Work order:
All lines from the one containing "Expand the Stapling dropdown chevron" through the end of the data below are to be repeated exactly, with pictures left out.

Supplied entries:
□ □ □ □

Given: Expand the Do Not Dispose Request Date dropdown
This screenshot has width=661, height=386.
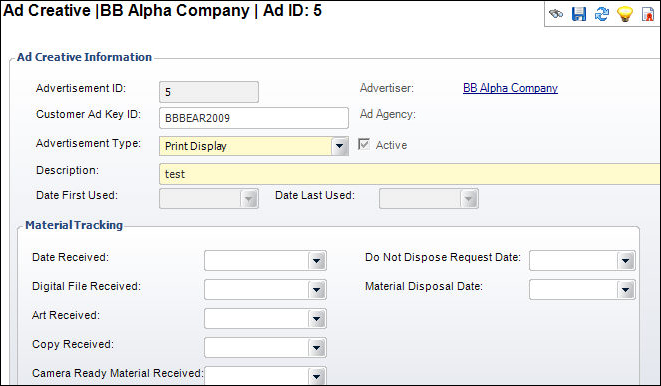Looking at the screenshot, I should [626, 260].
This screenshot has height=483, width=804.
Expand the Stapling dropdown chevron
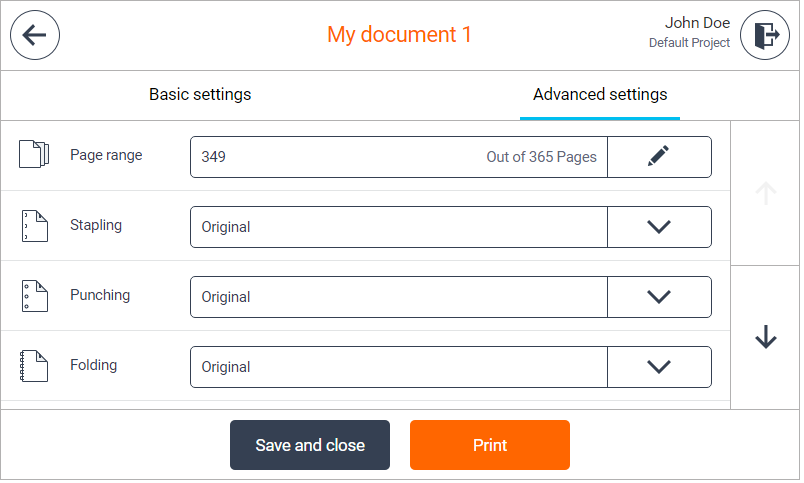coord(658,227)
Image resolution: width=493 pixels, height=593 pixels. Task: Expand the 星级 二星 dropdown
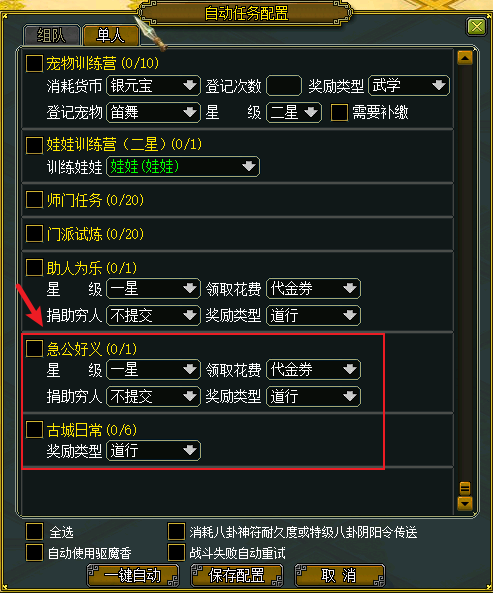[x=294, y=112]
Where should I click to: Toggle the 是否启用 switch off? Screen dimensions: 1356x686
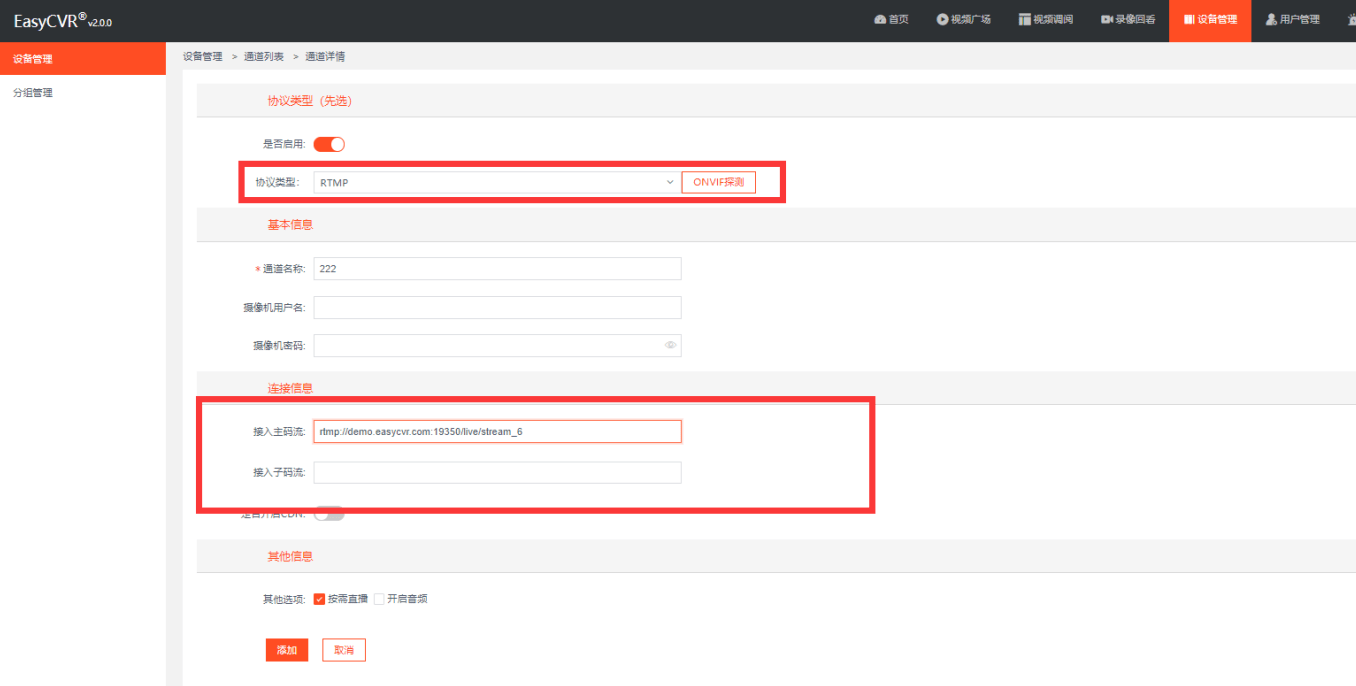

□ □ □ □

Your solution:
Expand the Stapling dropdown chevron
coord(658,227)
Image resolution: width=493 pixels, height=593 pixels. Task: Expand the 星级 二星 dropdown
[x=294, y=112]
Where should I click to: Toggle the 是否启用 switch off? Screen dimensions: 1356x686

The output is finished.